The pass’s style determines the overall visual appearance of the pass and the template for placement of information on the pass. The most distinctive visual indication of the style is at the top edge of the pass. Event tickets have a small cutout, coupons have a perforated edge, and so on.


The pass style determines the maximum number of fields that can appear on the front of a pass:


  • In general, a pass can have up to three header fields, a single primary field, up to four secondary fields, and up to four auxiliary fields.
  • Boarding passes can have up to two primary fields and up to five auxiliary fields.
  • Coupons, store cards, and generic passes with a square barcode can have a total of up to four secondary and auxiliary fields, combined.
  • The number of fields displayed on the pass also depends on the length of the text in each field. If there is too much text, some fields may not be displayed.


Note: Do not include more fields than are displayed on the front of your pass. Although additional fields may not be shown today, layouts may change in the future, and you would not want a previously hidden field to suddenly become visible to users.



Layout of a boarding pass

Layout of a coupon 

Layout of an event ticket


Layout of a generic pass


Layout of a store card


Designing Passes for Apple Watch

Even if you’re not creating watch-specific apps, users can add any passes you create to their Apple Watch. So you need to understand how Apple Watch handles passes, in order to create passes that function properly on both iPhone and Apple Watch.

Apple Watch presents a subset of the information available on iPhone. The following items are not available:

  • A strip image is not displayed.

  • A thumbnail image is not displayed.

  • The user cannot access the back side of the pass.

When laying out coupon, event ticket, store card, or generic passes, Apple Watch performs the following steps. If a pass does not provide (or does not support) a particular item, that item is skipped.

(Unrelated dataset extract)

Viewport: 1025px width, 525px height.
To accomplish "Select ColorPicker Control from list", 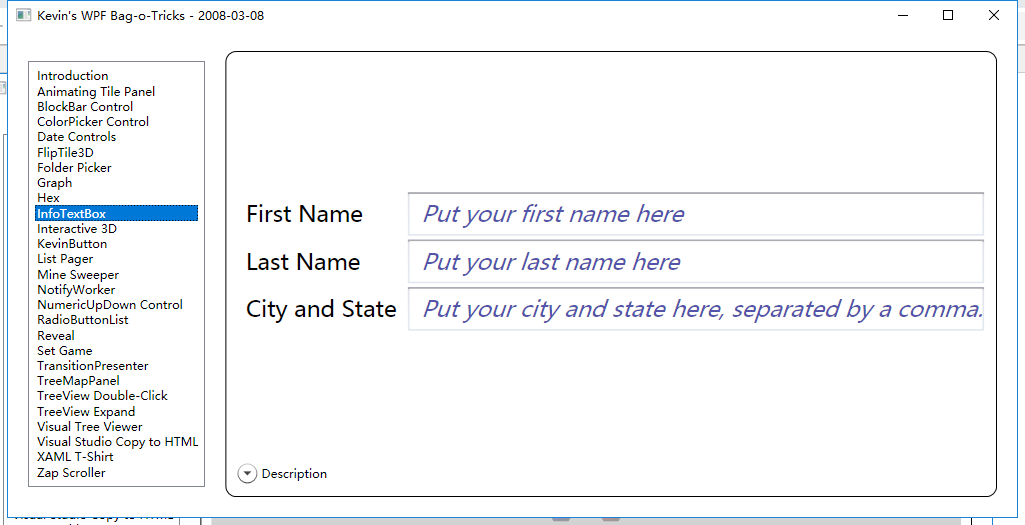I will coord(93,122).
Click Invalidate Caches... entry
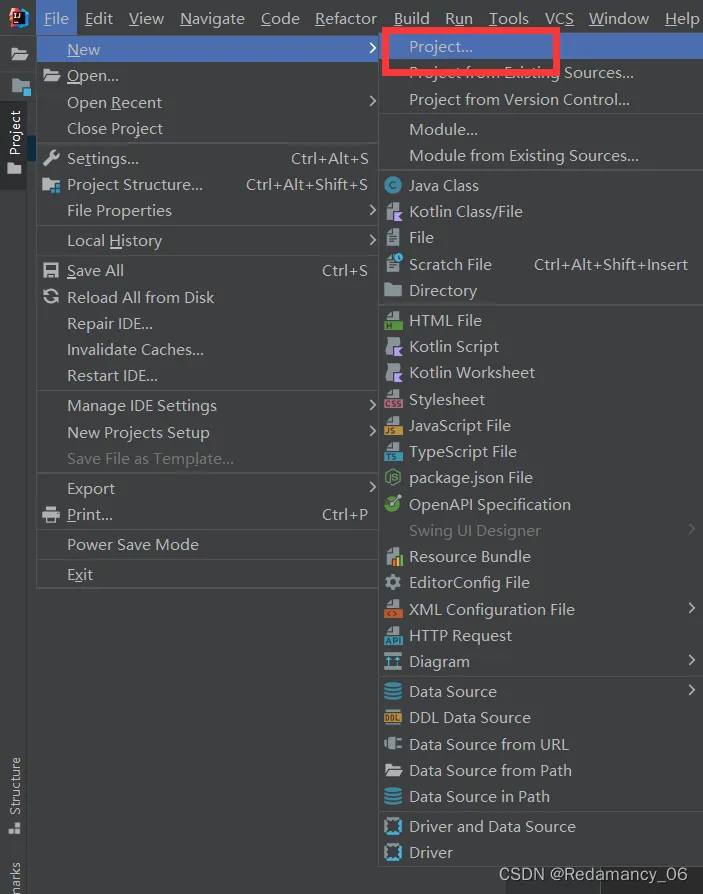The width and height of the screenshot is (703, 894). [135, 350]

  1. At the top of the pass, Apple Watch displays the logo and logo text. It attempts to degrade gracefully if both items do not fit. Specifically, if the pass has a logo, it always displays the logo, but it displays the logo text only when the text fits without being truncated. If the pass does not have a logo, it always displays the logo text, even if the text is truncated.

  2. It displays header fields immediately under the logo and/or logo text in thin strips, one line per header field.

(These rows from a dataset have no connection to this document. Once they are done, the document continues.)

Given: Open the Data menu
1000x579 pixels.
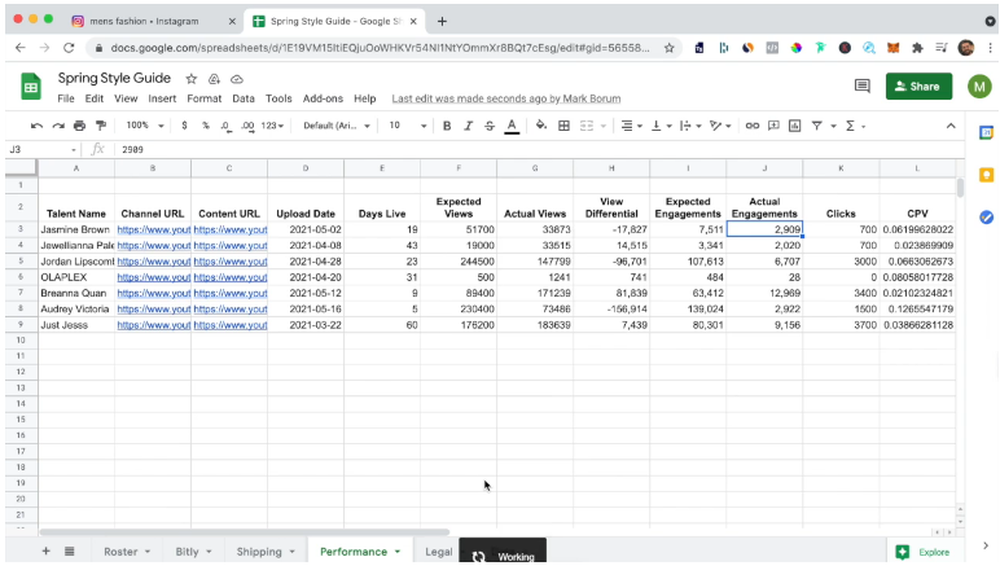Looking at the screenshot, I should [x=243, y=98].
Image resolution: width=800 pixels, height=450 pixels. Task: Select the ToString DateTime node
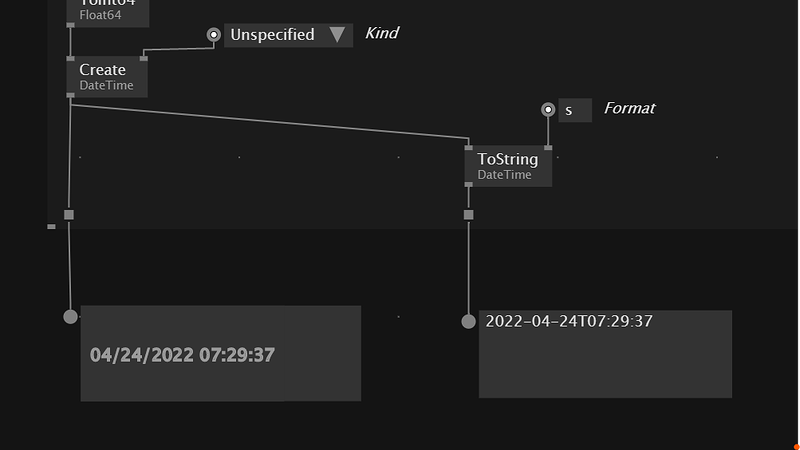(x=508, y=166)
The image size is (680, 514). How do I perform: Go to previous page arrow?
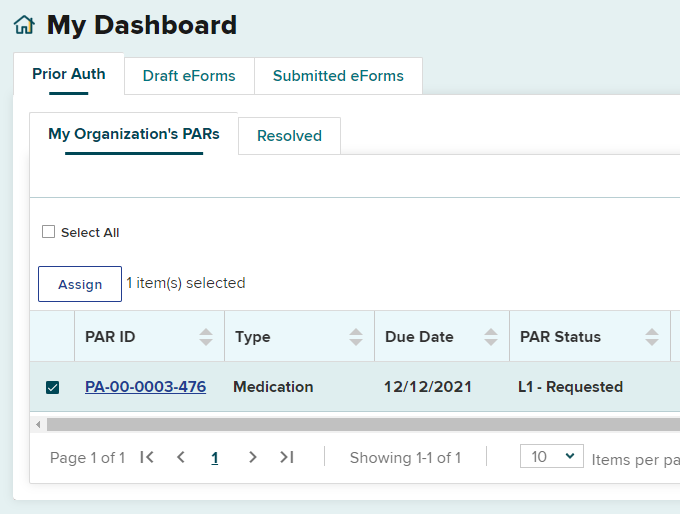(x=181, y=457)
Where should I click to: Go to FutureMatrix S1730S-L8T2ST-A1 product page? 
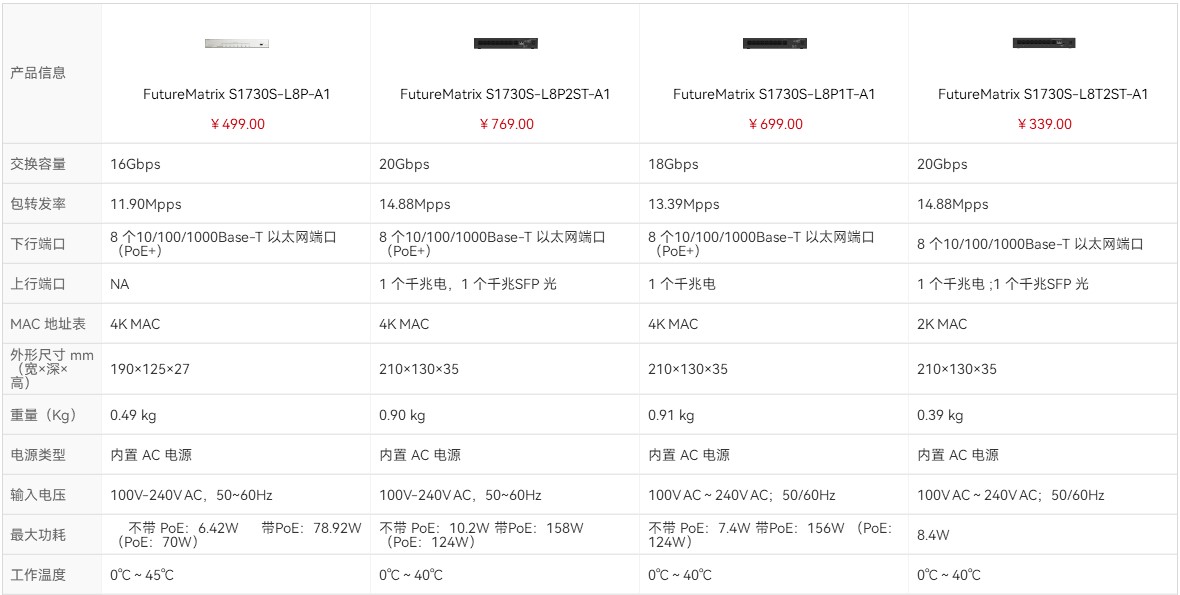1043,94
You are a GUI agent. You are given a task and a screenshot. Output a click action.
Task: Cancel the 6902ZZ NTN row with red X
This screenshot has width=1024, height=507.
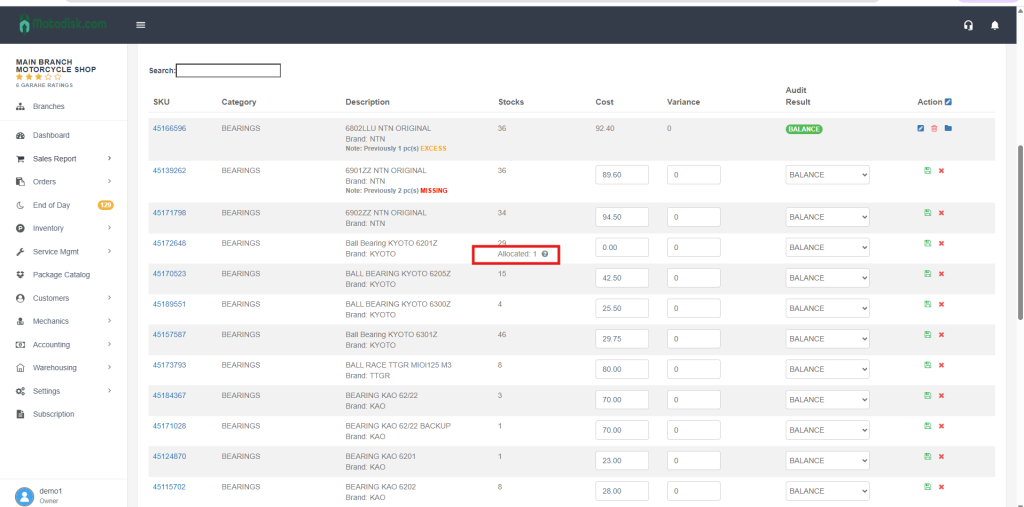coord(941,213)
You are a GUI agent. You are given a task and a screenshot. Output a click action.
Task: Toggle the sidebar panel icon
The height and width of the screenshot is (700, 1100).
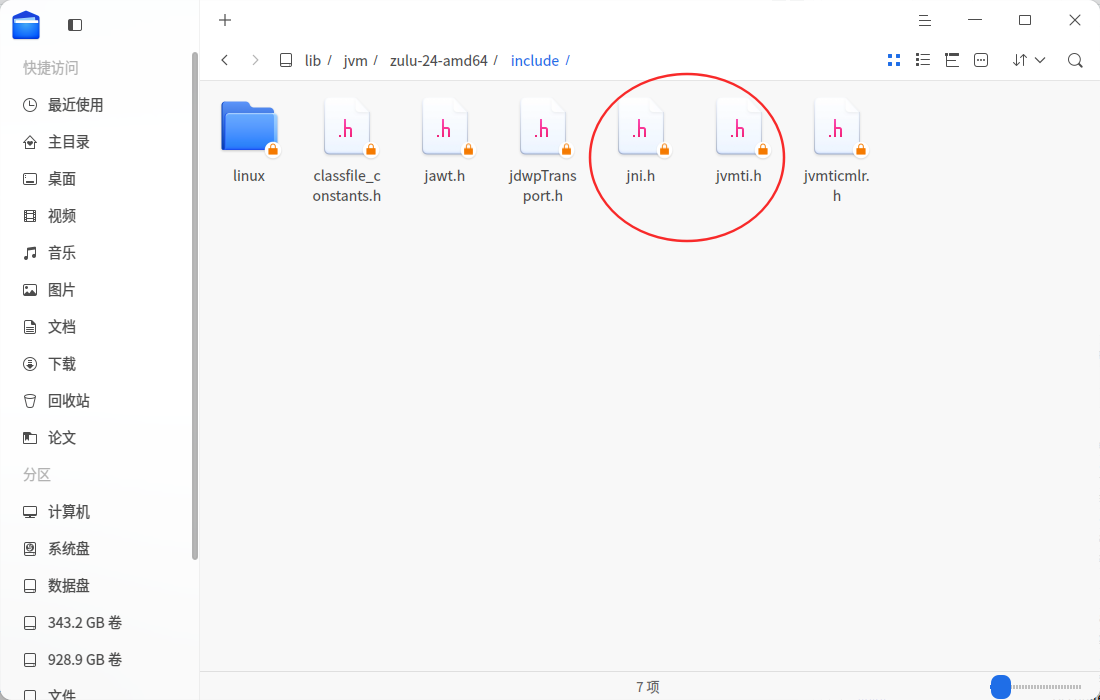coord(75,25)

  3. Apple Watch lays out all primary, secondary, and auxiliary fields from top to bottom, placing two fields on a line if possible. All primary fields appear first, followed by all secondary fields, followed by all auxiliary fields.

    Apple Watch places two fields on the same line only if they belong to the same field type. For example, a primary and secondary field never appear on the same line.

  4. Apple Watch places the footer image below all the fields. It crops white space from the footer image before positioning it.

  5. Apple Watch places the barcode at the bottom of the pass. Note that rectangular barcodes are rotated to a portrait orientation to better fit on the watch face. The barcode is always the last item in the pass.

  6. Apple Watch scales and blurs the background image so that it fills the pass. It then positions this image behind the other content.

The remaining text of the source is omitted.